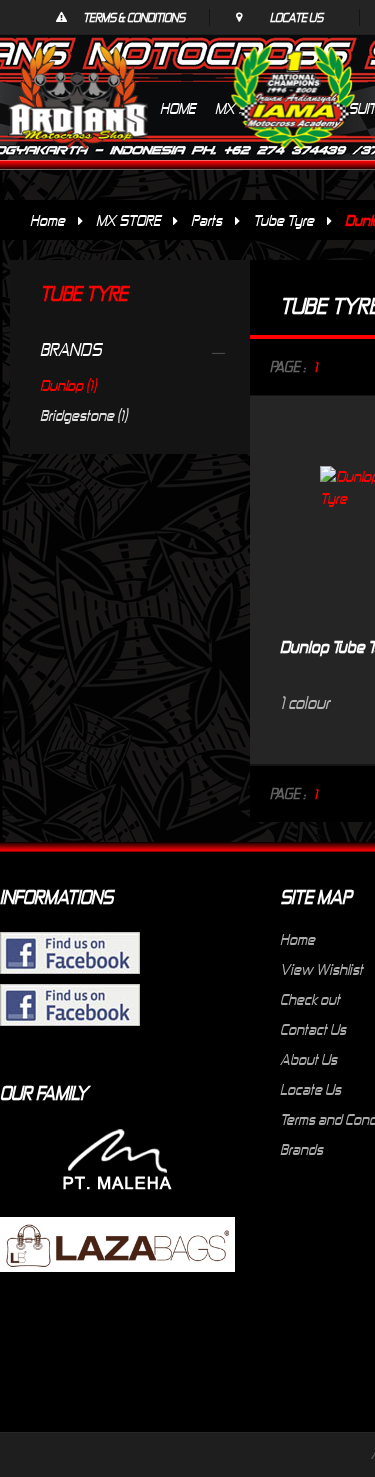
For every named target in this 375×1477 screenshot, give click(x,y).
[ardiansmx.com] (78, 97)
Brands (301, 1149)
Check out (310, 999)
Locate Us (296, 17)
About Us (308, 1059)
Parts (206, 220)
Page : (288, 366)
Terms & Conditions (134, 17)
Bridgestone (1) (83, 415)
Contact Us (313, 1029)
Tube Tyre (283, 220)
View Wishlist (321, 969)
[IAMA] (293, 101)
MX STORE (128, 220)
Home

● ● ●

## INSTRUCTIONS TO FOLLOW
Output a precise copy of the entries, leaving the images out.

## OUTPUT BELOW
For every named target in this 375×1477 screenshot, give click(x,y).
[ardiansmx.com] (78, 97)
Brands (301, 1149)
Check out (310, 999)
Locate Us (296, 17)
About Us (308, 1059)
Parts (206, 220)
Page : (288, 366)
Terms & Conditions (134, 17)
Bridgestone (1) (83, 415)
Contact Us (313, 1029)
Tube Tyre (283, 220)
View Wishlist (321, 969)
[IAMA] (293, 101)
MX STORE (128, 220)
Home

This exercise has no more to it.